◆ Text shown:
Are Famous People Okay? A Closer Look at Celebrity Art

Celebrity art wouldn’t be so bad if the art world wasn’t pretending it’s serious.

courtesy of EDEN Gallery

I was doomscrolling Instagram in bed one morning—indulging the healthy modern ritual of starting the day with other people’s lives—when I landed on a photo of pluri-awarded actor Adrien Brody standing in front of what looked like a car-sized scrapbook, the result of Warhol, Basquiat, and Banksy being violently regurgitated onto a canvas.

Brody has said in interviews that while his acting performances are tempered by the filter of a director, producers, and editors, painting is where he finally has full creative agency. Good for him—less so for us. He clearly knows how to lose himself in a role. Judging by his art, he hasn’t quite made it back from the last one. I’ll spare you the obvious brutalism pun.

◆ What the task asks:
Rewrite the part of the celebrity art text that begins with "courtesy of EDEN" and ends with "onto a canvas.", swapping "Instagram" for "TikTok". The entries after this text come from a different source.

◆ Extracted data:
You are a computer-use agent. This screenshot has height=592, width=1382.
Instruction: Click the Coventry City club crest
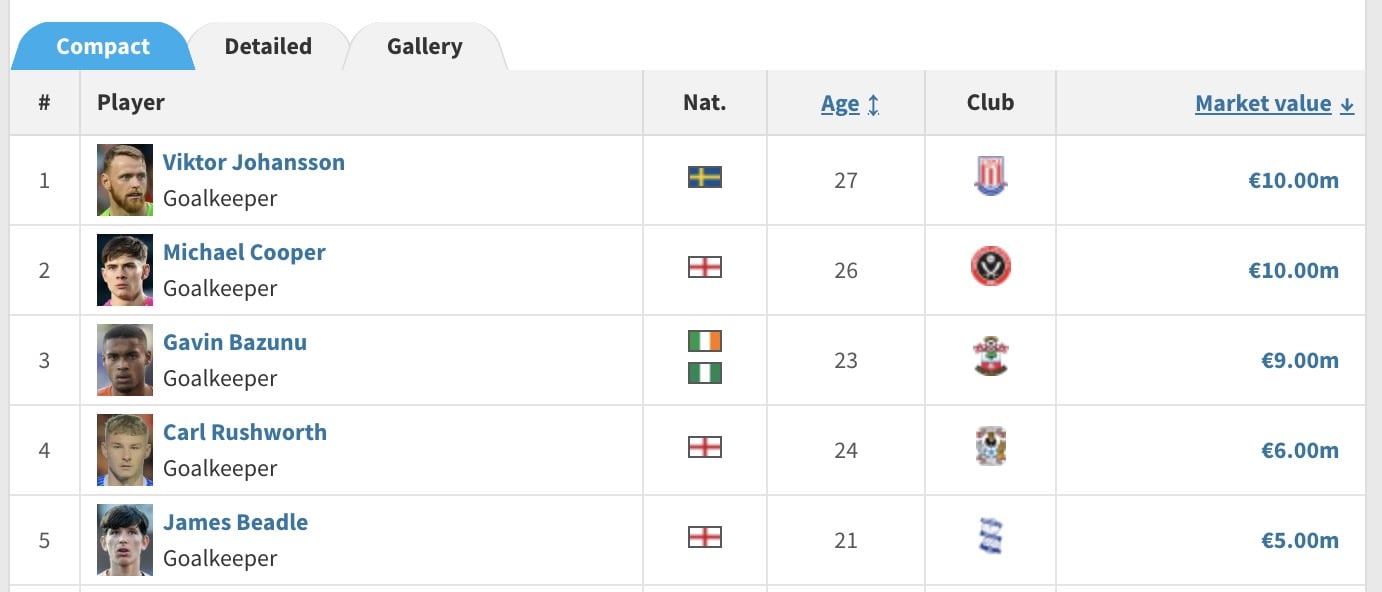click(990, 447)
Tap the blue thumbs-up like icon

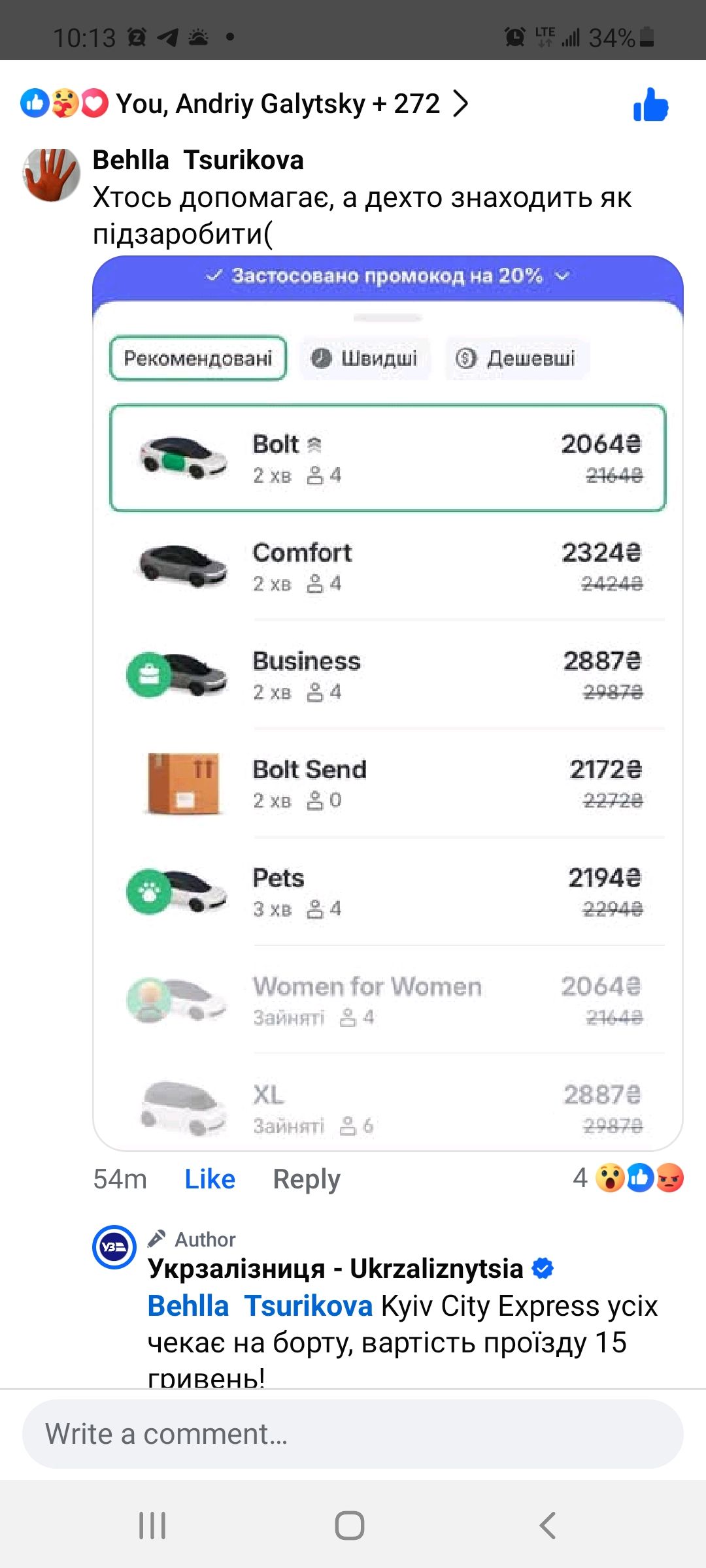650,105
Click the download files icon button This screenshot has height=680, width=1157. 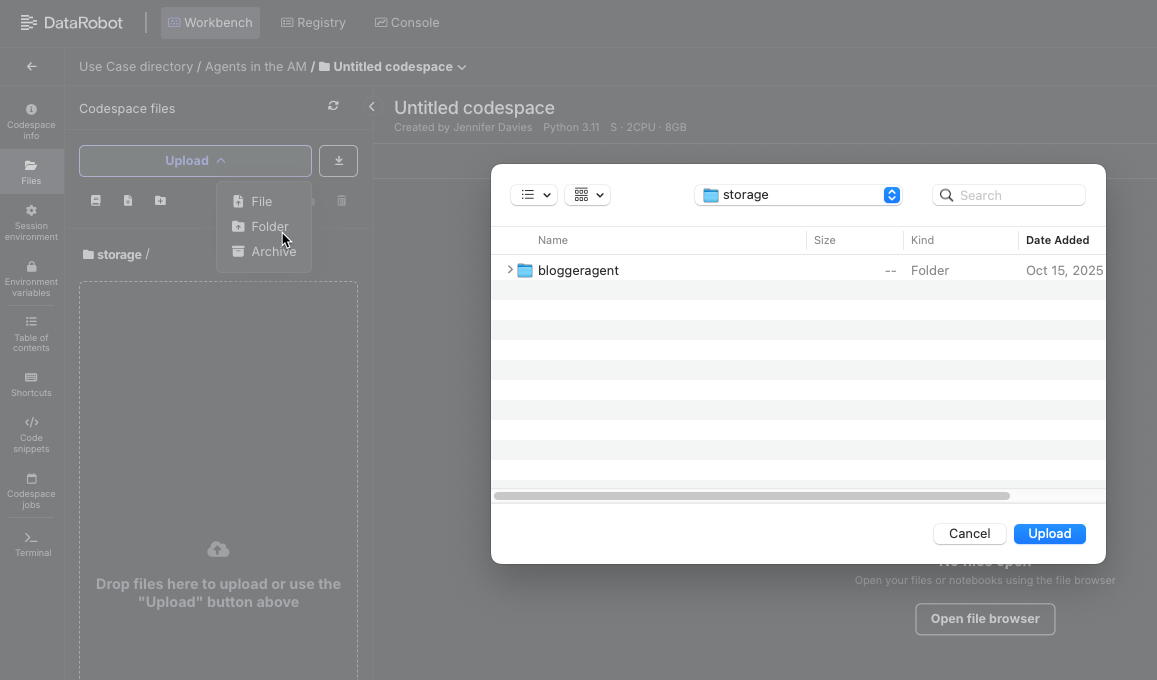(x=338, y=161)
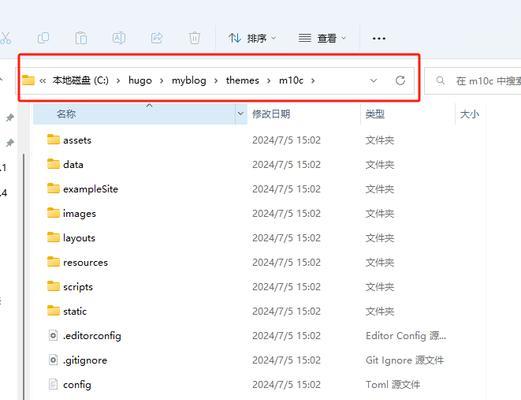Open the 查看 view dropdown
The height and width of the screenshot is (400, 521).
coord(322,38)
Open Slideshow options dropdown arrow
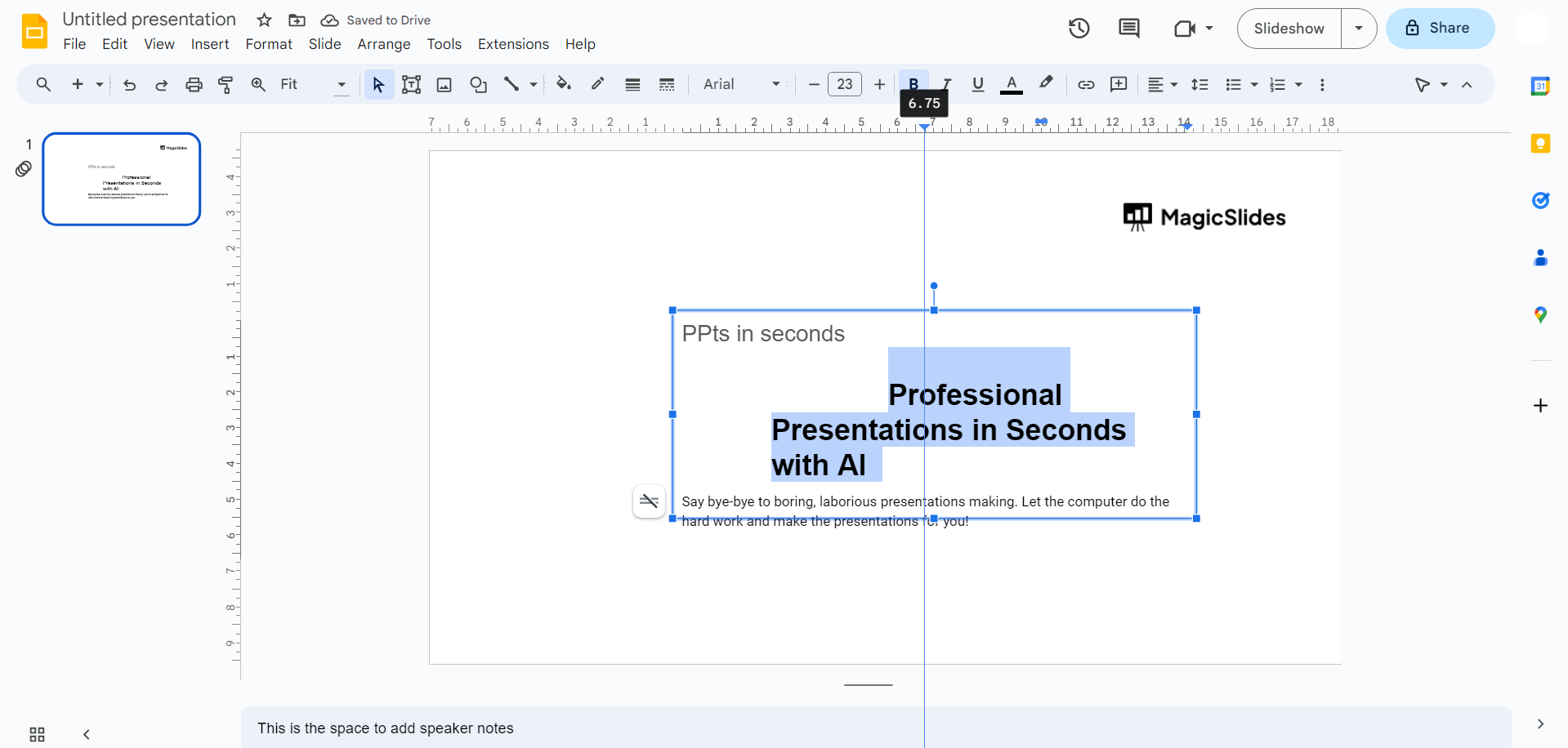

◆ Solution for this problem:
courtesy of EDEN Gallery

I was doomscrolling TikTok in bed one morning—indulging the healthy modern ritual of starting the day with other people’s lives—when I landed on a photo of pluri-awarded actor Adrien Brody standing in front of what looked like a car-sized scrapbook, the result of Warhol, Basquiat, and Banksy being violently regurgitated onto a canvas.